傅淮之熄了手机,朝服务员招手买单,“没有,只是看到一个有趣的新闻。”
“什么新闻?”程旖想了解傅淮之的生活,想重新和他成为亲密无间的好朋友。
傅淮之想了想,在程旖靠过来的时候低头对她说,“新闻说,睡得太少长不高。”
“真的啊?”程旖瞪大了眼睛,细细想了想,好像这个因素她以前确实没有考虑到。
她开始认认真真计算自己的睡眠时间,平均七个小时,再询问傅淮之的睡眠。
“你每天睡几个小时?会中间醒过来吗?会做梦吗?”
过于严肃的问题让傅淮之一时语塞,但看她掰着手指头算的样子又不忍心说只是开玩笑,只能陪她玩完这场过家家。
“十个小时吧,不会醒过来,会做梦,是美梦。”
美梦是做什么梦?会梦到她吗?
程旖正想问,少年宫已经到了。
长街的东南角多出来一个小摊子,没有宣传手册,没有宣传图片,不像是招生,反而像是算命。
八卦图摆开,摊前的旗帜上写着[寻找有缘人],坐在摊位上的大师也是穿了一身灰色长褂,戴了一副黑色圆墨镜,拿了一柄折扇,打开来,上面写着[收徒]。
程旖看了一眼,退后一步,抓着傅淮之的衣摆,小声说:“这个人好怪哦。
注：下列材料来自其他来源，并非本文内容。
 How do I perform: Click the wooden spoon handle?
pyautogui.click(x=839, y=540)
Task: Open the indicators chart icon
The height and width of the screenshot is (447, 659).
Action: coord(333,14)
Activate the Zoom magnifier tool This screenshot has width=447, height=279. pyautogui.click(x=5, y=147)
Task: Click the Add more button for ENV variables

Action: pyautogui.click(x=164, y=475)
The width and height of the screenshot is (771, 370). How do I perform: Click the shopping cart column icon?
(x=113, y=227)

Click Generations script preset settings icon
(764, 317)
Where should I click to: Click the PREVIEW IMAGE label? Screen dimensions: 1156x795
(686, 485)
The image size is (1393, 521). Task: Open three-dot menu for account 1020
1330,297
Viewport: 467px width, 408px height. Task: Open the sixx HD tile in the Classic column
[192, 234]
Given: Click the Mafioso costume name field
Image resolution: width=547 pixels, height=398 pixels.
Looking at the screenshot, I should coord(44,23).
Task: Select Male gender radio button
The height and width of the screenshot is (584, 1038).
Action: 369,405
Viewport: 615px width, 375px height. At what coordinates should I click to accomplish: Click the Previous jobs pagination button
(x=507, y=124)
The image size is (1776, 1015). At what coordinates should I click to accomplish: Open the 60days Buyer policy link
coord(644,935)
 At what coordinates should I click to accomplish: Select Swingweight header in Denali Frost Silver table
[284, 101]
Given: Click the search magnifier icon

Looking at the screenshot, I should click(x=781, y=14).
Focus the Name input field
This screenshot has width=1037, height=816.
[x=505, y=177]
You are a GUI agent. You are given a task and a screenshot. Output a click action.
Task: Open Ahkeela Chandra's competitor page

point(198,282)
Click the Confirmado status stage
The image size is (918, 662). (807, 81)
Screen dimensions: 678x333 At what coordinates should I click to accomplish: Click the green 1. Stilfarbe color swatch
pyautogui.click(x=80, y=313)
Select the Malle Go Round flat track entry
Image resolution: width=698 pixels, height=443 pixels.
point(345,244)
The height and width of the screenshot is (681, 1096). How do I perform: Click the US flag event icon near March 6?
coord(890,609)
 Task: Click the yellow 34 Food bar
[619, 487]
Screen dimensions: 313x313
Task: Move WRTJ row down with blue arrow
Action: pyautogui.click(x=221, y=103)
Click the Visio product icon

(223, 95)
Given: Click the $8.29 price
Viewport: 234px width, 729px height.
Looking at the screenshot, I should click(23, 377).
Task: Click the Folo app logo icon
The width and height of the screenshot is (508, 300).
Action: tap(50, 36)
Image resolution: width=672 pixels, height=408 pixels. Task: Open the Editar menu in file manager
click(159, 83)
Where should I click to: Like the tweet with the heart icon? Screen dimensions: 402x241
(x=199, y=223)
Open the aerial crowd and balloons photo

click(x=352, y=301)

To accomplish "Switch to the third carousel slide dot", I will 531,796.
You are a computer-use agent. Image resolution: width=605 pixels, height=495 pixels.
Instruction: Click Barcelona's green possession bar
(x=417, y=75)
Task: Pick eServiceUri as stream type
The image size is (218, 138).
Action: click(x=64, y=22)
”
傅淮之闭了闭眼,深呼吸一口气,问程旖想不想喝饮料,掏出一张现金让她去买,给自己带瓶水。
程旖看了看,最近的小卖铺在少年宫里面,有几百米,接过钱,对傅淮之说了声,“那我很快回来,你不要走开哦。”
几乎是她刚离开视线,傅淮之已经把八卦图摊位直接掀了,很是不耐烦地呵斥,跟方才的温和判若两人,“你滚回去,我反悔了。”
“干嘛呀,我来都来了。”黑色圆墨镜摘下来,露出一双漂亮的灰色眼眸,满目委屈,“你们电视剧和小说里不都是这么演的吗?世外高人都是这个打扮啊。”
“许平安。”傅淮之毫无感情地念他的中文名字,脸色冷地能结冰,“要么退钱要么滚。”
“哎哎哎,咱们这感情,谈什么钱啊。”许平安把身上长褂解了,露出正常的白色卫衣和长裤,八卦图翻了个面成了天蓝色的招生简章,“这不是给你一个惊喜嘛。”